1     1. Mexico’s Chamber of Deputies okays junk food tax

“New taxes on high-calorie foods and sugary drinks were approved by Mexico's lower house of Congress in a marathon 18-hour session that ended Friday, and are likely to become law... The legislation taxes high-calorie foods, defined as those providing 275 calories or more per 100 grams, at 5% of the ticketed price and chewing gum at 16%. Soft drinks would go up in price about 8 cents per liter... But there is a downside. The items likely to be subject to new taxes are those that the poorest consume, and they will pay disproportionately...The business community also says that mom-and-pop stores, like that of Blas Luna, will be hurt the most. ‘The little stores rely on soft drink sales to keep their doors open," said Cuauhtemoc Rivera, spokesman for the Alliance for the Protection of Jobs.’ “

The bill is expected to pass through the Mexican Senate also.  I am conflicted on this issue of junk food tax and admit I haven’t read enough to comment. But alarm bells do go off for me when a measure is put in place to deal with a health crisis that will disproportionately take money out of the pockets of the poorest as intuitively looks true of a junk food tax, if it is done in isolation from strategies that support sustainable food habit changes that would ameliorate the financial impact.
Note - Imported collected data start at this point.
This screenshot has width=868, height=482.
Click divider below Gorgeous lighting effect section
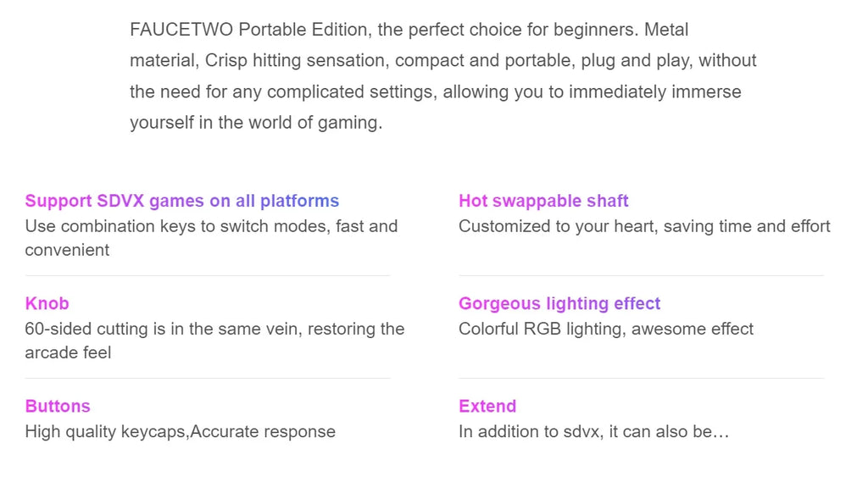pos(641,378)
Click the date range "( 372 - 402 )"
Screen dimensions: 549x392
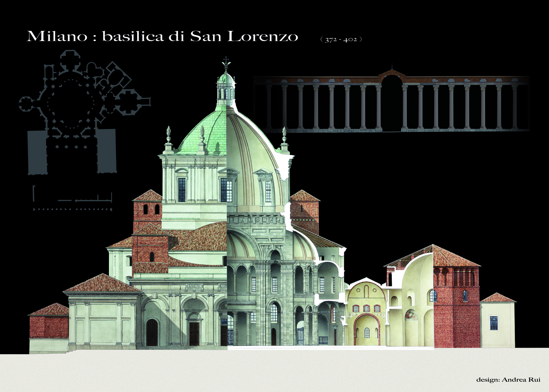coord(341,40)
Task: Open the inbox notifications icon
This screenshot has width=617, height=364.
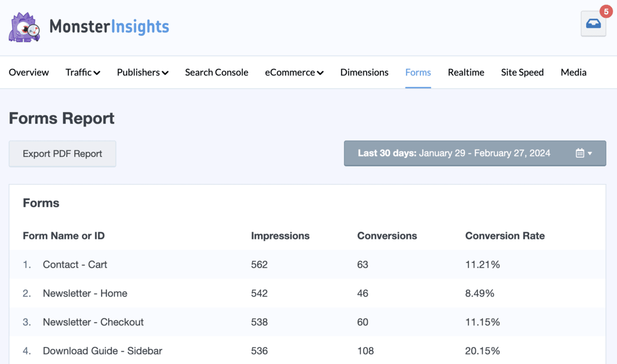Action: coord(593,24)
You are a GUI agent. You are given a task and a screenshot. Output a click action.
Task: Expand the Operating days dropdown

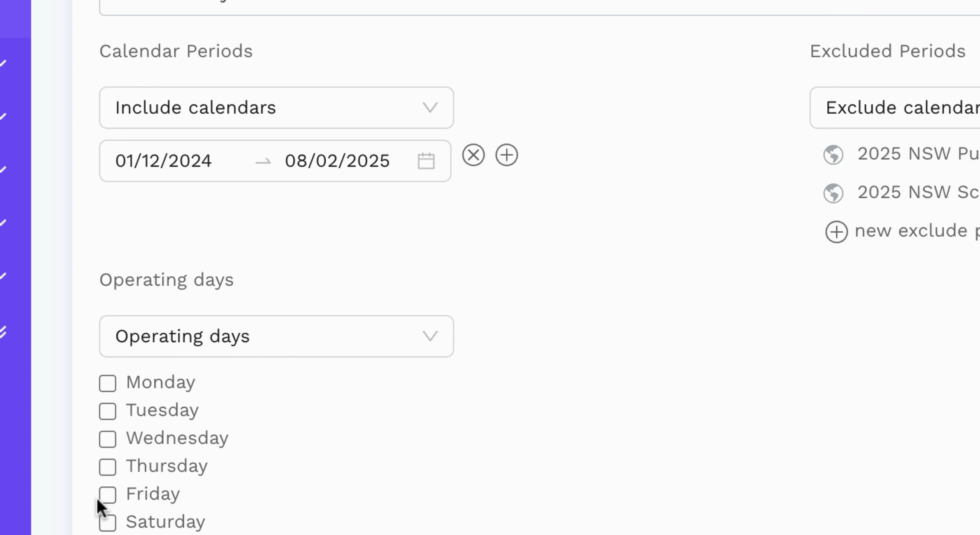pyautogui.click(x=277, y=336)
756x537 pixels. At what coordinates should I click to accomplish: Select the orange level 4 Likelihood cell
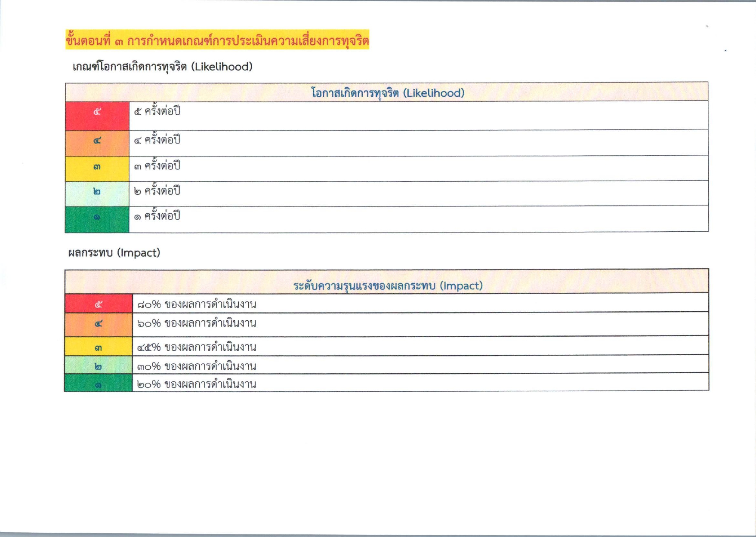[x=97, y=142]
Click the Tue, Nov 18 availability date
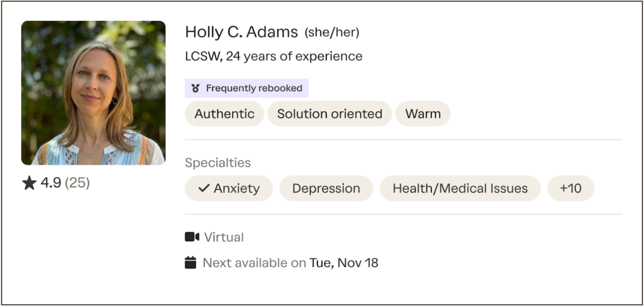 pos(343,263)
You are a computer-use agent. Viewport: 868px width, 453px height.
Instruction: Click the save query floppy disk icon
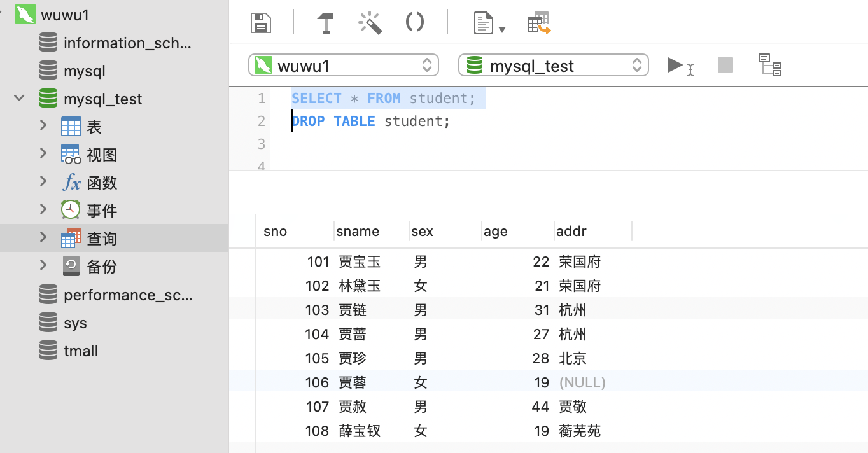coord(261,23)
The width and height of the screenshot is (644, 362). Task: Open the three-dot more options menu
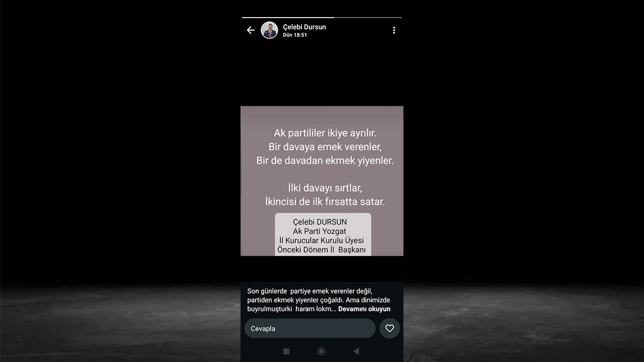[394, 30]
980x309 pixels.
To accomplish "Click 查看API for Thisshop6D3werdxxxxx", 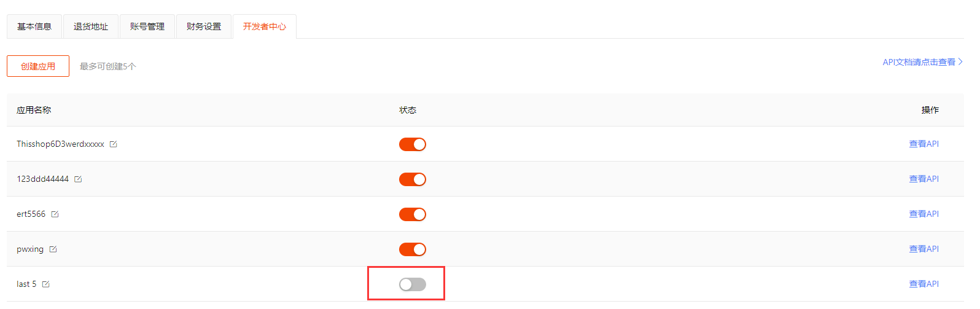I will click(924, 144).
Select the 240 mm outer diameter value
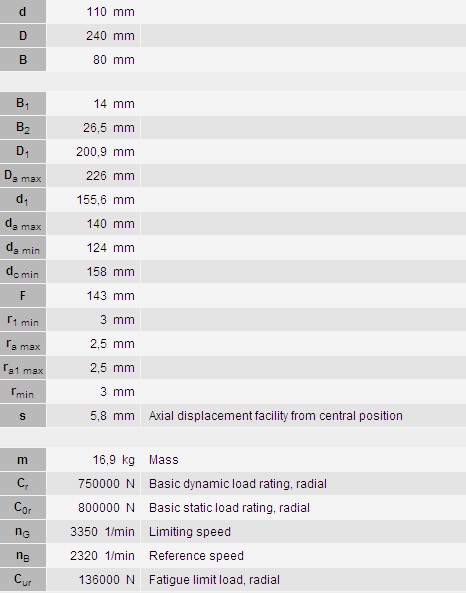Screen dimensions: 466x593 [110, 36]
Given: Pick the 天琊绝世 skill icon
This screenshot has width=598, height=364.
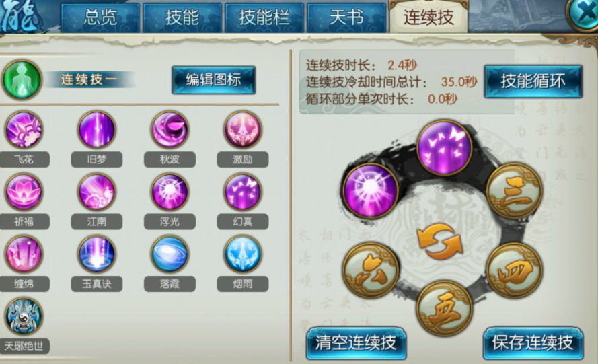Looking at the screenshot, I should 24,317.
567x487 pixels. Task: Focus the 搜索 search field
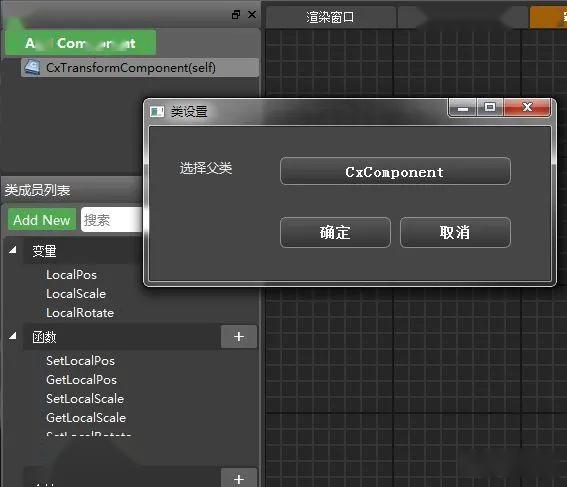click(111, 219)
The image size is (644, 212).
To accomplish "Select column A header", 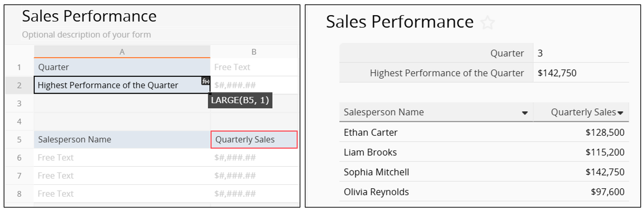I will tap(122, 52).
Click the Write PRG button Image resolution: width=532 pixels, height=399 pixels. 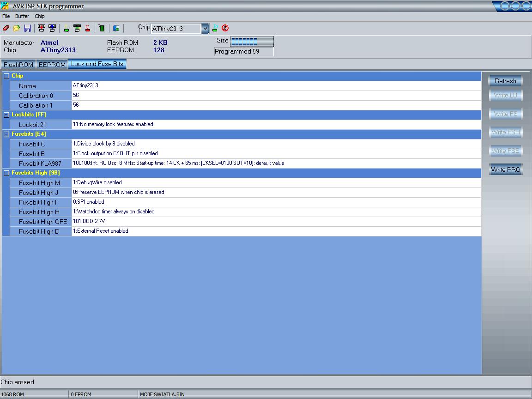[505, 169]
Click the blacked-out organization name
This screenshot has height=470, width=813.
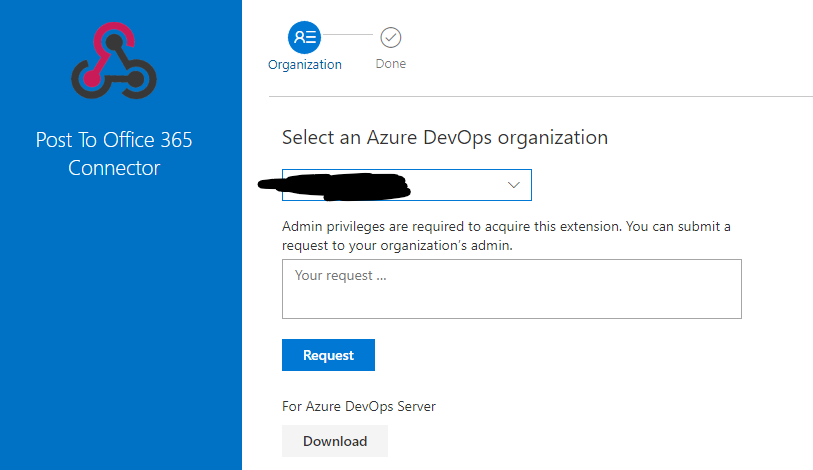click(335, 185)
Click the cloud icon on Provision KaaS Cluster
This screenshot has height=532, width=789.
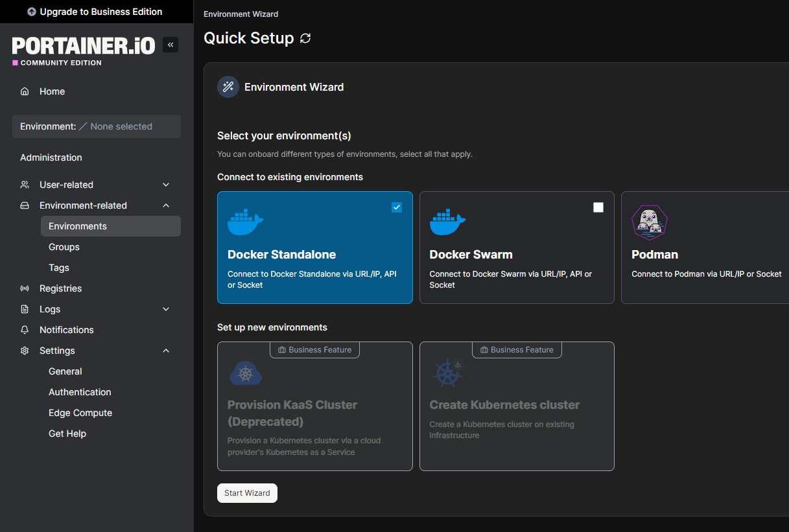pyautogui.click(x=245, y=373)
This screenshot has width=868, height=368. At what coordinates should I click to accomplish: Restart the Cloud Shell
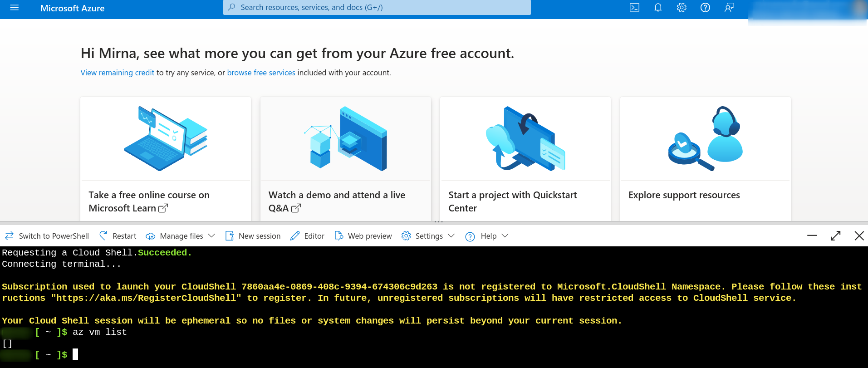[x=118, y=236]
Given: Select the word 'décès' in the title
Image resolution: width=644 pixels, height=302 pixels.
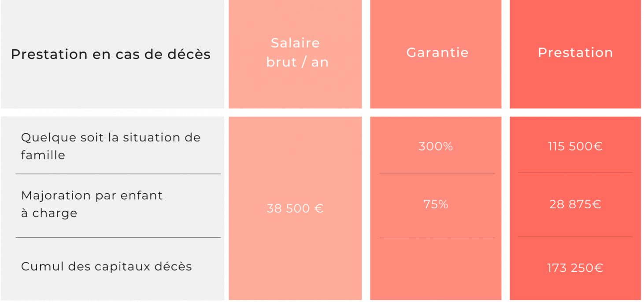Looking at the screenshot, I should 189,55.
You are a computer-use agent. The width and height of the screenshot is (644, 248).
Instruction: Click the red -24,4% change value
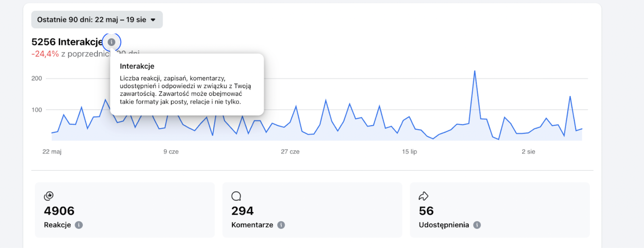tap(45, 54)
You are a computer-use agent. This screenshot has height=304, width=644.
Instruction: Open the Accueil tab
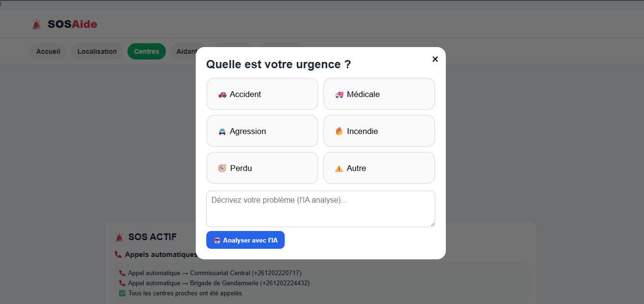[48, 51]
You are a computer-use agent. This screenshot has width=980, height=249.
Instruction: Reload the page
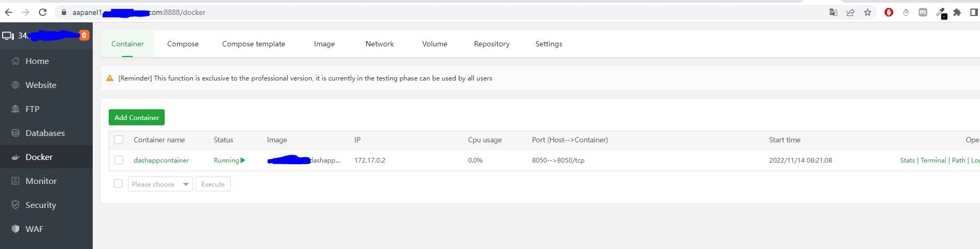(x=43, y=12)
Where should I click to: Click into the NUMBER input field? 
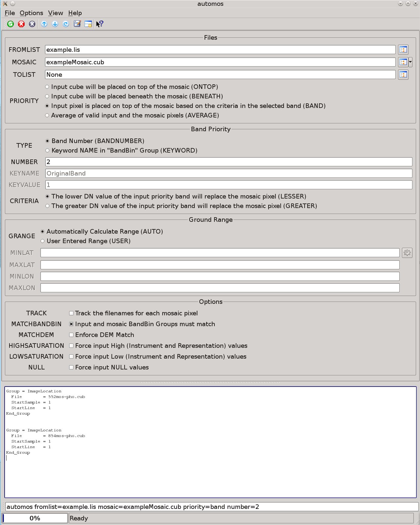click(x=229, y=162)
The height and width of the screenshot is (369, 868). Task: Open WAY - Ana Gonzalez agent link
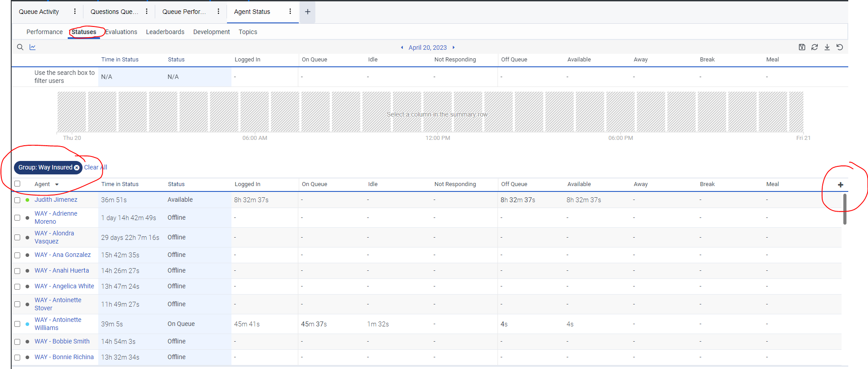coord(62,255)
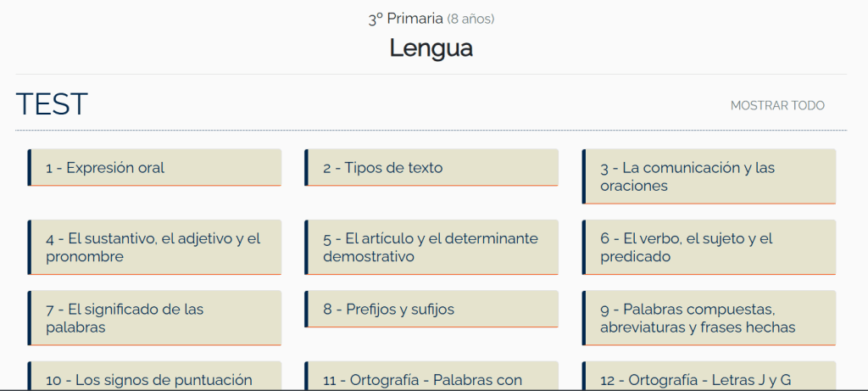Screen dimensions: 868x391
Task: Open test 2 - Tipos de texto
Action: click(x=431, y=168)
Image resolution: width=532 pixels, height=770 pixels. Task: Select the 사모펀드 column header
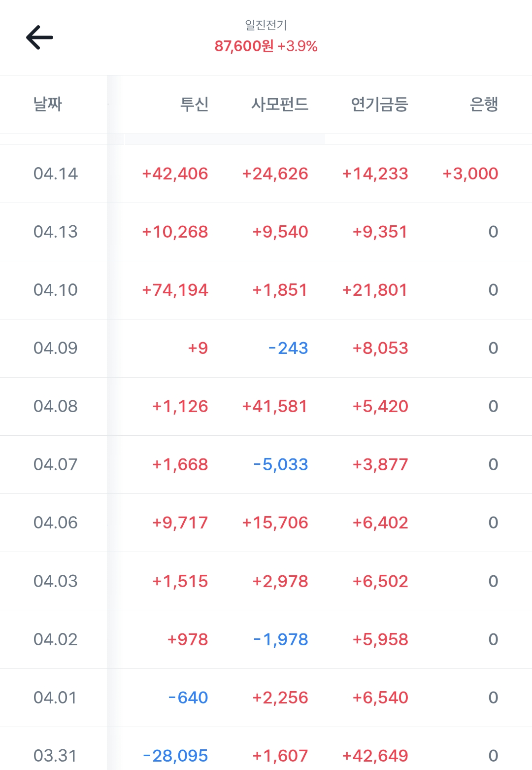click(279, 104)
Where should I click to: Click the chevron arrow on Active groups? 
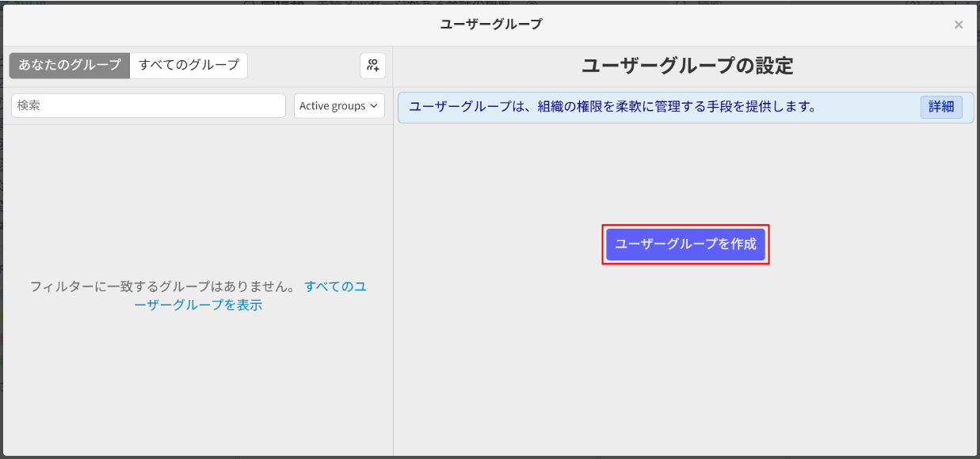tap(374, 106)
This article doesn’t say whether that will happen. That goes for both the consumers and also the ‘mom-and-pop’ stores if indeed they cannot keep their doors open if there is a downturn in sales of food that will be caught under a junk food tax.

I would welcome links to other articles that look at the social justice implications of a junk food tax.

2    2. Is this the stomach-turning truth about what the Neanderthals ate.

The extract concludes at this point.